Well first of all, I want to thank you because I follow you from, I don’t know, maybe 2010 or something.

Matthew:

Wow.

Winda:

And then, you know what? Your Impact program actually helped me to get to the top of my career right now. So, yeah. From being depressed.

Matthew:

Wow.

Winda:

And then, yeah.

Matthew:

Wow.

Winda:

And right now I’m at the top of my career, but in love life, actually it quite crumbling down. But –

Matthew:

Wait. What does that mean, your love life’s crumbling down?

Winda:

I mean, yeah. So the last two of my previous relationships were abusive.

Matthew:

Yes.

Winda:

And I’ve been cheated on.

Matthew:

Yes.

Winda:

So I decided I don’t know what to do to this point. You know what? I think I’m going to stop finding guys for a year or two and focus on my career.

Matthew:

Yes.

Winda:

But then, when I got back to try to find the guys, it’s hard for me to open up.

Matthew:

Yes.

Winda:

To be vulnerable to the other people.

Matthew:

Why?

Winda:

Because I don’t know. I think I left my guard up or something like that.

Matthew:

Right.

Winda:

I don’t want to be hurt.

Matthew:

Because you’ve been burned already.

Winda:

Yeah.

Matthew:

Because you got hurt already.

Winda:

Yes.

Matthew:

Yeah. But you’re putting your guard up so you don’t get hurt again.

Winda:

Yeah. Kind of like that.

Matthew:

So we have to change the goal.

Winda:

Okay.

Matthew:

Because your goal right now is “Don’t get hurt.”

Winda:

Yeah.

Matthew:

It’s a kind of a boring goal.

Winda:

Thank you.

Matthew:

No but, I’m saying this because you’re clearly not a boring person.

Winda:

Thank you.

Matthew:

So it doesn’t suit you to have a boring goal.

Winda:

Thank you. Yes.

Matthew:

This isn’t your goal. You’ve taken this goal from some version of you that’s scared.

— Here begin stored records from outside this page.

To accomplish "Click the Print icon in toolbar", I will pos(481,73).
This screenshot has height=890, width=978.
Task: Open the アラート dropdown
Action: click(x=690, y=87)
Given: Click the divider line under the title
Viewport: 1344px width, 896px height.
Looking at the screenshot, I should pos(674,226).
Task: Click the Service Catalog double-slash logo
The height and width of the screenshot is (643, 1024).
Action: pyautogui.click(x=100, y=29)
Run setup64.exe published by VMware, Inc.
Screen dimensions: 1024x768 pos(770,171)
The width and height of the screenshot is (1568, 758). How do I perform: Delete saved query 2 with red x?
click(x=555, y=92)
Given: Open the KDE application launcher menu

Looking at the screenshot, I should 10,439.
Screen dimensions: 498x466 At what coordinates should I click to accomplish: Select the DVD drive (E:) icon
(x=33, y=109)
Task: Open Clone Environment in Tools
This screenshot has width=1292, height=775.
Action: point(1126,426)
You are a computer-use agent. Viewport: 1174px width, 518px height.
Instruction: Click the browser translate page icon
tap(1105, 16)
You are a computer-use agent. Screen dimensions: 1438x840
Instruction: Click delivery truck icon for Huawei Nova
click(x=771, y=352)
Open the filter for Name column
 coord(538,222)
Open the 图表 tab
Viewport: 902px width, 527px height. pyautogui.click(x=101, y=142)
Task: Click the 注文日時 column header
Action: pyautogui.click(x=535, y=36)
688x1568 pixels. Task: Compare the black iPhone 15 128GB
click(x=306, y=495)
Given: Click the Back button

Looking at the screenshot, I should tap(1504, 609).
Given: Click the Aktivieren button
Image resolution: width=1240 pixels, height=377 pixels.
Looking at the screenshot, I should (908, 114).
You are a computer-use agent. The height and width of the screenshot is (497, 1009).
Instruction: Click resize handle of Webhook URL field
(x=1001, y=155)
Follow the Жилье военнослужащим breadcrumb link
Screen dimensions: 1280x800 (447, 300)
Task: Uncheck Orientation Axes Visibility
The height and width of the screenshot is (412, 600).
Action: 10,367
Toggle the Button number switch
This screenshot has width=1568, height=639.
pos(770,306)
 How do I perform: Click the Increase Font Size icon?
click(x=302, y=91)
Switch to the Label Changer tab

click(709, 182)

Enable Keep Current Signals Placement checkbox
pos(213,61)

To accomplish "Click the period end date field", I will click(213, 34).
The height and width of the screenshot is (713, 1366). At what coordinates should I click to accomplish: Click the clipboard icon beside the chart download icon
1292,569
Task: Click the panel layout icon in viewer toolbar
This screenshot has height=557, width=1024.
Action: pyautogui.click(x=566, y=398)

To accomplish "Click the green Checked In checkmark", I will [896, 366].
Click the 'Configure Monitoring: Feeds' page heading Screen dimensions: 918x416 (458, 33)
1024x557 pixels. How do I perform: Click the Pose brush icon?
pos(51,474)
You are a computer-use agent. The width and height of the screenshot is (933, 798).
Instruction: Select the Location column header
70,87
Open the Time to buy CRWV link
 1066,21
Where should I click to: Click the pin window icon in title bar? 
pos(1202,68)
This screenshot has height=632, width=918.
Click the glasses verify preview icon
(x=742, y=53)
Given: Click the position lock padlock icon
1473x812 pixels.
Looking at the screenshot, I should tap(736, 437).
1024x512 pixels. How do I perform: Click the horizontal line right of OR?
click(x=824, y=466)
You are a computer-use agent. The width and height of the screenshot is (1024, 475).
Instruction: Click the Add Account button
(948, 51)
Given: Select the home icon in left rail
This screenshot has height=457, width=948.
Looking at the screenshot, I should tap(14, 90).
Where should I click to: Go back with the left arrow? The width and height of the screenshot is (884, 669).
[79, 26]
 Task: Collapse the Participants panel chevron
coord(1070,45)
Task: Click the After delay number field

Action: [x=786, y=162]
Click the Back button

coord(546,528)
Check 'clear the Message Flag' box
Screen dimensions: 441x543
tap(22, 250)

That’s not the version that I see that’s interesting and complex and wants to go out there and live and do things. The woman who bought my Impact program and then used that to rise up in her career. You said you were depressed.

Winda:

Yeah. I was depressed in 2014.

Matthew:

Right.

Winda:

After I graduated from my Master of Law degree.

Matthew:

Right.

Winda:

Because I don’t know what to do.

Matthew:

Yes.

Winda:

And then I bought your Impact program.

Matthew:

Right.

Winda:

And then right now I’m a legal counsel.

Matthew:

Yeah.

Winda:

And I’m at the top of my game actually right now.

Matthew:

Right. So this woman isn’t the same woman as the one who has a goal that is “I don’t want to get hurt.”

Winda:

Yes. That makes sense.

Matthew:

All right. That’s a boring goal and all it is is avoiding something instead of going after something. I want you to change the goal. The goal now is “Who do I want to be?” Forget what I want to get.

Winda:

I see.

Matthew:

Right? Look, in my business, if I stepped up on stage here right now and I thought about what I want to get from this situation, I wouldn’t last up here. You guys would see it, you’d be able to ready my intentions subconsciously and you would see it’s about me. It’s not about an impact I want to make.

Winda:

Okay.

Matthew:

Right?

Winda:

Right.

Matthew:

I’m coming up here because I want to get something from you. No. I come up here because there’s a person that I want to be in this life and I want to be a giver. I want to be someone who says truth. I want to be someone who isn’t afraid to go and say things even if they’re unpopular. I want to be someone who can genuinely say, “I made a difference today. I did something today.” Right? Even if I’m scared. Even if I’m a little nervous.

Winda:

Right.

Matthew:

I’m in front of a new crowd today. New country. New audience. I don’t know if any of my jokes are going to land. I don’t know if you’re going to like anything I have to say. So I was a little nervous today. Oh shit. New Crowd. Uh-oh. Right? Different crowd. I don’t know what it’s going to be like. We’ll see, I guess. But I can’t be the person who doesn’t get up on stage. That’s not an option. Right?

Winda:

Right.

Matthew:

I could be the person you don’t find funny. I can be the person that you didn’t find interesting. “Oh, I went to see that Matt Hussey guy. I thought he was going to be great. He was okay.” I could be that. I could live with that. I can’t live with not getting on stage. I can’t do that. That one’s not an option.

Winda:

That makes sense.

Matthew:

I want you to change the goal. I’m not trying to avoid pain. There’s a person in this life I want to be. Winda has to be someone who actually: A. Goes after what she wants; B. Loves because she’s a loving person, not because she’s trying to get something or because she’s “Oh, I’ll only love if I can’t get hurt.” That’s bullshit. Right? Tell a boxer, “You can get in the ring but… I’ll fight this fight but as long as I don’t get hurt.” It doesn’t work like that. You’re a boxer. You’re a boxer. You get in the ring and you do it. And that’s what you do because that’s the kind of person you are. You don’t avoid. You get in the ring and you do it.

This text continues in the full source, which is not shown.